Another victim sinks into the tomb,
Struck by Consumption,s dire
unering dart again fond friends
are call,d to bewail the doom of
one whom love had link,d to
many a hart.

This was the epitaph on the tombstone of a young man who died in 1830 at the age of nineteen. Our friend Father Pitt found it in the old Bethel Cemetery, and it immediately struck him that it was probably not an original composition. It looks like a semiliterate transcription of a published poem. But where was the poem published? asked old Pa Pitt. It took exactly twenty seconds to type the first line into Google and come up with the answer:

It is from The Casket, a popular American magazine of the day; click on the image above to be taken to the full volume in Google Books.

Twenty seconds, and we have the answer. Think about that for a moment. How long would it have taken a mere quarter-century ago? Dr. Boli suspects that it literally could not have been done. The poem was, as far as he knows, never reprinted after its initial appearance; it can be found only in the June, 1830, issue of The Casket. Probably half a dozen libraries in the world, at the very most, have  copies of that magazine in dusty bound volumes somewhere. The odds are pretty well stacked against stumbling across one of them by accident. It might occur to one in a brilliant flash of insight that the poem had come from a current magazine; but even then, to search through all the extant magazines published in 1830 in all the libraries in North America would have been such a daunting project that one would almost certainly not have begun it.

Every once in a while, when we wonder whether the Internet is good for anything but YouTube comments and quack cancer cures, we can remind ourselves that it makes whole species of knowledge possible that were not possible before.

Comments

  1. Wikipedia and Google and smartphones have combined to render it possible to actually settle many an argument over half-remembered facts between friends and family members. Personally, I find it the only real use for the internet capabilities of a smartphone. Regular browsing and other internet activities are annoying or difficult on such a small screen, and anything requiring substantial typing or other keyboard/mouse controls is also problematic on such tiny and awkward keyboards. But nigh-instantly looking up a date or other statistic to settle an argument over history, sports, or particle physics? Such fact-checking is invaluable in my family and personal circle of friends.

  2. Anonymous says:

    I would like there to be a dedicated place on the website where Dr. Boli’s readers can suggest queries for “Ask Dr. Boli.” Someone tried at least once in the past, by posting “Dear Dr. Boli, how can I maximize my federal tax return?” in the comments on an unrelated article. I would also be happy to know how to maximize my federal return. Although perhaps Dr. Boli has no need to be stingy and so hasn’t devoted effort to the topic?

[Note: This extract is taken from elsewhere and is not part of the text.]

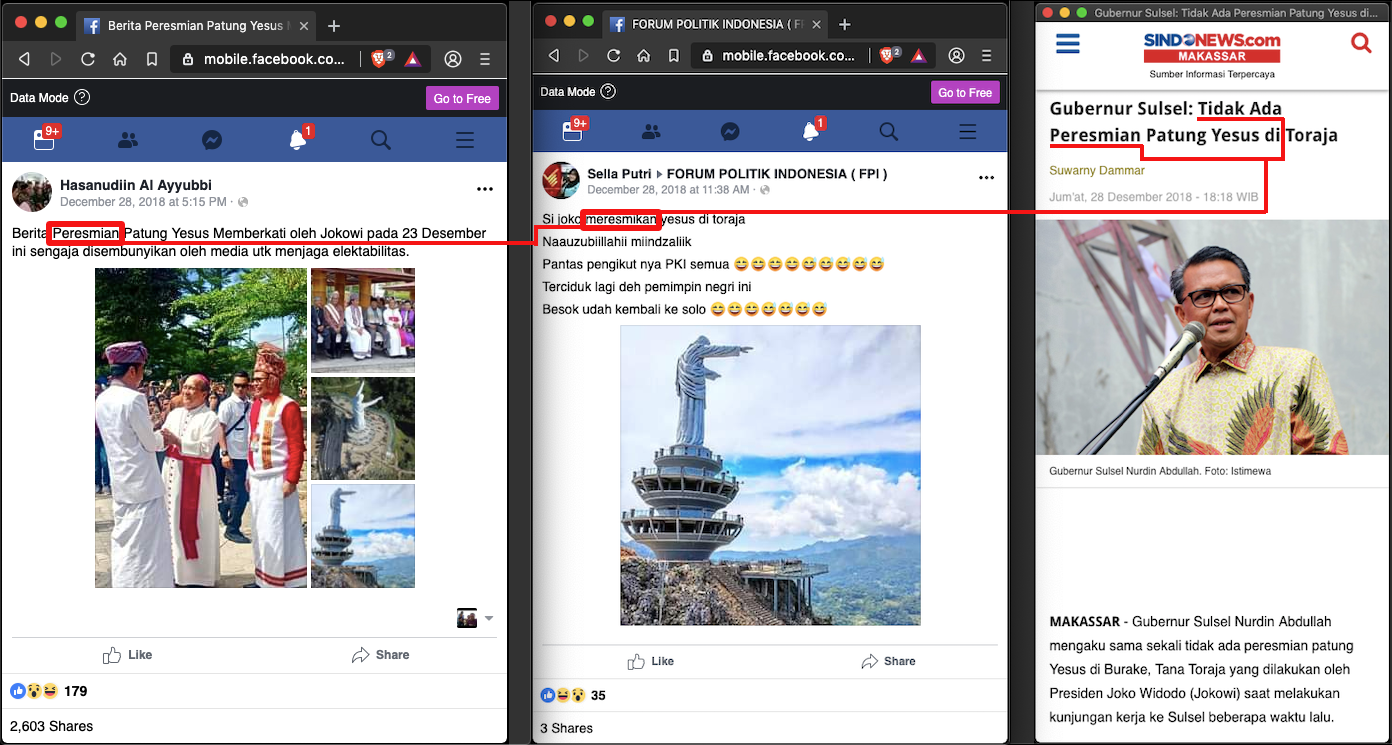1392x745 pixels.
Task: Open author link Suwarny Dammar
Action: 1096,170
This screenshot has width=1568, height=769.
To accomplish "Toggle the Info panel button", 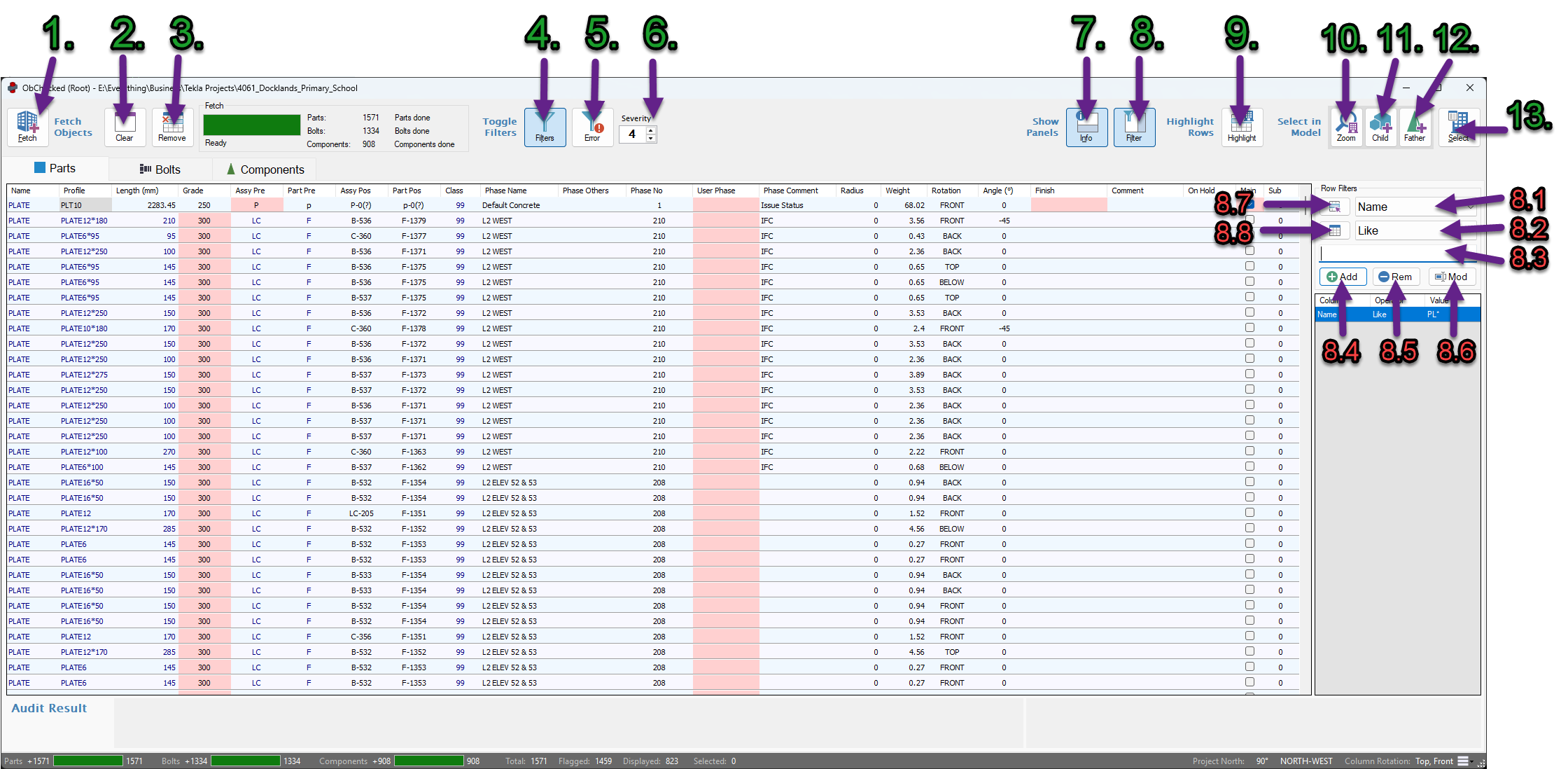I will coord(1086,126).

    • Dr. Boli earned all his income from inventing the letter M before the introduction of the Federal Income Tax, although by the time the IRS needed to use his letter to spell “Income”, the patent had already expired. The good doctor has never had to actually pay much income tax, his celebrated publishing empire operating on a break-even basis at best, and the Boli Institute being a non-profit institution of higher learning.

      Personally, I’ve found the best way to maximize my Income Tax Return was to make sure they withheld earnings at the maximum rate in the first place, ensuring they took enough to have some left over to give back to me at the end of the year.

  3. Texan99 says:

    Those interested in preserving obscure old works on the internet, and who enjoy any part of the process of proofreading, formatting, or html-producing ebooks, might check out http://www.pgdp.net, a distributed-proofreading feeder site for Project Gutenberg. There’s always something interesting to work on.

    My old habit of dropping a half-remembered reference to something in print has almost died off: there’s no excuse now not to look it up if I’m not sure.